▶ **PROBLEMS**:
a. Read the article about the 171 rescued immigrants and decide whether each statement agrees with it: (i) the Armed Forces rescued 171 immigrants; (ii) Joseph Muscat suggested sending the immigrants to Italy; (iii) Italy gave Tunisian economic migrants permanent residency. Answer yes or no for each and quote the words of the article that settle it.
b. Retype, word for word, the part of the article about the 171 rescued immigrants that begins with the words containing "Such a move" and ends with "across the EU.".

## begin TEXT SHOWN

The Prime Minister has dismissed a call by the Labour leader to send a group of 171 immigrants rescued by the Armed Forces to Italy, arguing that people should not be treated like cargo.

“Since when have we been treating human beings as merchandise...?” Lawrence Gonzi said, arguing that Joseph Muscat was suggesting the immigrants should be plucked out of Malta, “packaged” and sent to Italy.

“How can one go onto a child or a man and tell them, ‘I saved you from death, now tonight I’m going to pack you up, put you in a plane and send you to Italy. Doesn’t he know that to do this, one would be violating fundamental human rights?” Dr Gonzi said.

Such a move would ridicule Malta on the international stage, as had happened to Italy when giving thousands of Tunisian economic migrants temporary residency permits, which would have granted them free movement across the EU.

## end TEXT SHOWN
## begin PROVIDED DATA

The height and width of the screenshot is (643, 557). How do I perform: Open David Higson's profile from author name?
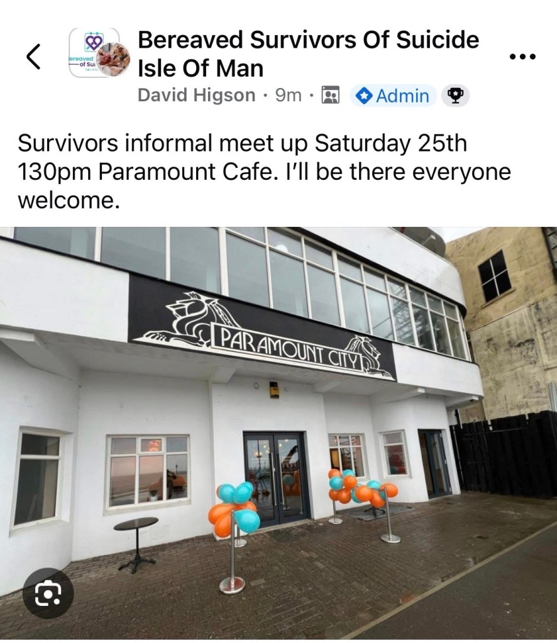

## end PROVIDED DATA

▶ **FULL ANSWERS**:
a.
(i) Yes: "a group of 171 immigrants rescued by the Armed Forces"
(ii) Yes: "Joseph Muscat was suggesting the immigrants should be plucked out of Malta, “packaged” and sent to Italy"
(iii) No: "giving thousands of Tunisian economic migrants temporary residency permits"

b.
Such a move would ridicule Malta on the international stage, as had happened to Italy when giving thousands of Tunisian economic migrants temporary residency permits, which would have granted them free movement across the EU.